New York/Ginevra/Roma/Amman, 11 marzo 2016
Dopo cinque anni di conflitto assurdo e brutale, oltre 250.000 siriani sono stati uccisi e oltre metà della popolazione è stata costretta ad abbandonare la propria casa. Circa 4.6 milioni di persone sopravvivono a stento in luoghi dai quali in pochi riescono a fuggire e che gli aiuti non riescono a raggiungere. Altri 4.8 milioni di persone hanno abbandonato il paese. La Siria è oggi un paese molto diverso – a tratti quasi irriconoscibile – e ci vorranno generazioni per ricostruirlo.
In queste ultime settimane, però, si stanno vedendo segni di progresso, fragili barlumi di speranza. Stanno cadendo meno bombe; l’accesso umanitario è stato garantito in alcuni luoghi; da tutti gli schieramenti i negoziatori si stanno preparando per incontrarsi e parlare. Come organizzazione umanitaria, accogliamo con favore il progresso laddove significhi vero cambiamento.
L’ONU, le ONG e i partner hanno colto queste nuove opportunità di raggiungere le persone che non hanno avuto nulla per molto tempo. Nonostante il pericolo e le incertezze, si stanno sperimentando nuovi metodi di consegna, cercando costantemente di negoziare vie per raggiungere le persone. Attraverso i regolari aiuti e le recenti consegne nelle città sotto assedio, siamo riusciti a raggiungere oltre 6 milioni di persone dall’inizio del 2016.
Però, fino a che tutte le parti di questo conflitto non smetteranno di colpire i civili, le scuole, i negozi e gli ospedali, continueremo a far loro pressione affinchè tengano conto dei loro obblighi e li rispettino. Ai checkpoint, forniture e attrezzature mediche vengono ancora rimosse: questo è inaccettabile.
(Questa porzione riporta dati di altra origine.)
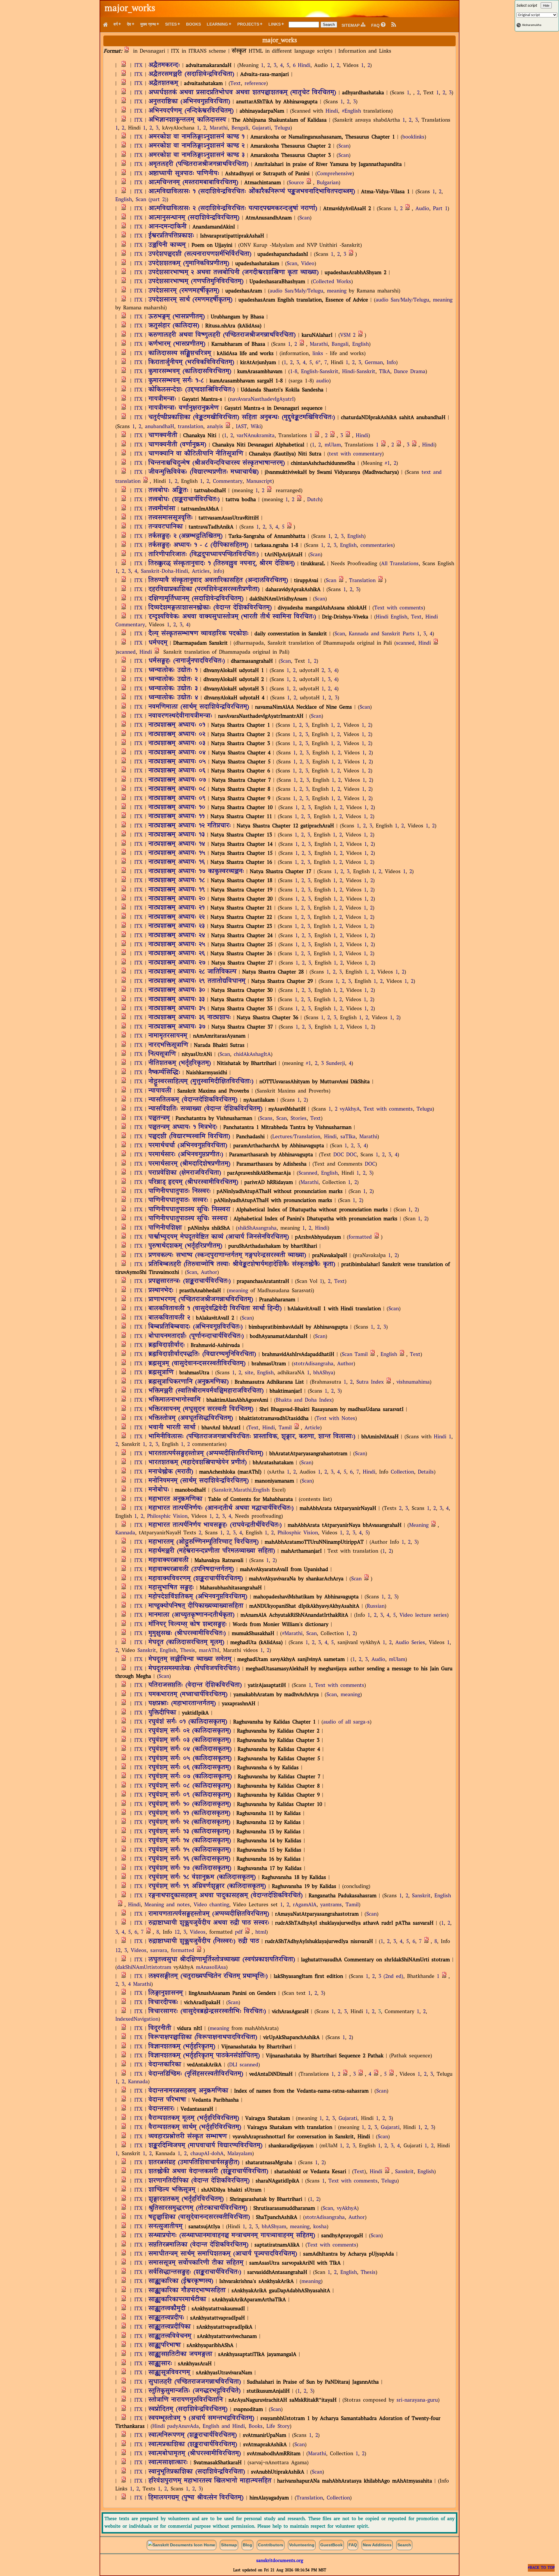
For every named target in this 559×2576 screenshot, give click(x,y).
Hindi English (391, 617)
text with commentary (355, 454)
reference (255, 83)
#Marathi (292, 1633)
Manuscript (259, 481)
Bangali (340, 344)
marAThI (209, 1650)
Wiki (256, 426)
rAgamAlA (304, 1905)
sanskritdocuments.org (279, 2561)
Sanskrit (146, 1650)
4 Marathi (139, 1984)
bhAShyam (274, 2226)
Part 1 (440, 208)
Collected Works (332, 281)
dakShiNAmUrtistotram (144, 1967)
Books (193, 24)
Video (307, 263)
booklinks (413, 137)
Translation (362, 580)
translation (190, 426)
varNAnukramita (256, 435)
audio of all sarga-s (346, 1722)
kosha (320, 2226)
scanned (405, 643)
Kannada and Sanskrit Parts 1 (384, 634)
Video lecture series (423, 1615)
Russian (376, 1606)
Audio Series (410, 1642)
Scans (266, 1118)
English (123, 199)
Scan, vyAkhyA (340, 2208)
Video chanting (211, 1905)
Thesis (187, 1650)
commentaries (376, 545)
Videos (198, 1932)
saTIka (347, 1136)
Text (235, 83)
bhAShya (323, 1372)
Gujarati (261, 128)
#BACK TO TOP (541, 2568)
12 (177, 1932)
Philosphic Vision (167, 1516)
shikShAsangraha (257, 1228)
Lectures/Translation (296, 1136)
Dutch (314, 499)
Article (312, 1428)
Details (426, 1472)
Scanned (307, 1173)
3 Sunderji (333, 1063)
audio (322, 381)
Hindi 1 (442, 1437)
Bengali (239, 128)
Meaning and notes (167, 1905)
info (217, 571)
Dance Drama (409, 371)
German (374, 362)
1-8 (293, 371)
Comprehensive (334, 173)
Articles (201, 571)
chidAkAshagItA (252, 1054)
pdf (239, 1932)
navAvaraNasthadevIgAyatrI (262, 399)
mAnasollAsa (211, 1967)
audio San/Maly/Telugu (296, 291)
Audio (422, 208)
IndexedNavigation (136, 2019)
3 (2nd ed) (390, 1976)
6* (318, 362)
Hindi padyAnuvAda (175, 2426)
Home (209, 2545)
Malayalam (239, 2153)
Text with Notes (335, 1418)
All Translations (400, 563)
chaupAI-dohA (207, 2153)
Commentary (228, 481)
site (249, 1372)
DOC (338, 1155)
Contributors (270, 2545)
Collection (402, 1472)
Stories (299, 1118)
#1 (387, 463)
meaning (336, 291)
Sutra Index (370, 1382)
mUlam (333, 445)
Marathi (219, 128)
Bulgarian (328, 182)
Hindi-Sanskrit (358, 371)
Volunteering (301, 2545)
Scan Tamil (355, 1354)
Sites (171, 24)
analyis (215, 426)
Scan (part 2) (151, 199)
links (317, 353)
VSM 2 (347, 335)
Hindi (332, 111)
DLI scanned (243, 2065)
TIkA (384, 371)
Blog (247, 2545)
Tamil (285, 1428)
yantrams (331, 1905)
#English (351, 111)
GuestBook (331, 2545)
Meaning (419, 1525)
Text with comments (398, 608)
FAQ (376, 25)
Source (296, 182)
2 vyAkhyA (347, 1109)
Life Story (278, 2426)
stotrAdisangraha (313, 1363)
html (260, 1932)
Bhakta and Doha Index (304, 1400)
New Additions (377, 2545)
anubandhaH (159, 426)
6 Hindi (301, 65)
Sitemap (229, 2545)
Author (209, 1272)
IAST (241, 426)
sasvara (158, 1950)
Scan (343, 146)
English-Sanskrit (319, 371)
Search (404, 2545)
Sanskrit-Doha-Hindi (164, 571)
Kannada (125, 1533)
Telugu (282, 128)
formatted (360, 1237)
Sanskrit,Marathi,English (241, 1490)
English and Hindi (224, 2426)
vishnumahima (413, 1382)
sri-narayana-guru (417, 2400)
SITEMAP (351, 25)
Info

Fino a che le parti in conflitto non apriranno completamente l’accesso sicuro e libero a tutti, continueremo a provare a raggiungere i civili con qualsiasi mezzo, non importa quanto impegnativo. Siamo ora in grado di raggiungere un maggior numero di persone nelle aree assediate: ma non possiamo ancora raggiungere un siriano su cinque fra coloro che si trovano sotto assedio e hanno bisogno urgente di aiuto e protezione.
Anche se stiamo cominciando a distribuire beni di prima necessità alle comunità che sono state escluse per alcuni mesi o più, non è sufficiente. Per esempio, siamo estremamente preoccupati per la situazione nelle zone rurali a nord di Homs e ad Aleppo, dove 500.000 persone sono bloccate tra fronti di combattimento attivi. Due milioni di persone sono in aree controllate dall’ISIL (Stato Islamico dell’Iraq e del Levante).
Noi e i nostri partner rimaniamo pronti a portare assistenza. L’ONU continua a lavorare per negoziare l’accesso con tutte le parti, e consegnare aiuto alle persone nelle aree difficili da raggiungere, inclusi i luoghi assediati che non abbiamo ancora potuto raggiungere.
Nessuno vuole vedere un sesto anno di conflitto aprirsi il 15 marzo. I giovani in Siria hanno bisogno di speranza, e di credere che nel loro paese ci sia un futuro. Hanno bisogno di credere che avranno educazione, cure sanitarie, case e lavori. Che la vita sia più che paura, violenza e fame.
Uniamo le nostre voci per far appello a tutte le parti, locali e internazionali, affinché questo anniversario sia l’ultimo e affinché i dialoghi politici portino vera pace e la fine della sofferenza in Siria.
La missione dell’Ufficio dell’ONU per il Coordinamento degli Affari Umanitari (OCHA) è quella di mobilitare e coordinare un’azione umanitaria morale ed efficace in collaborazione con attori nazionali ed internazionali.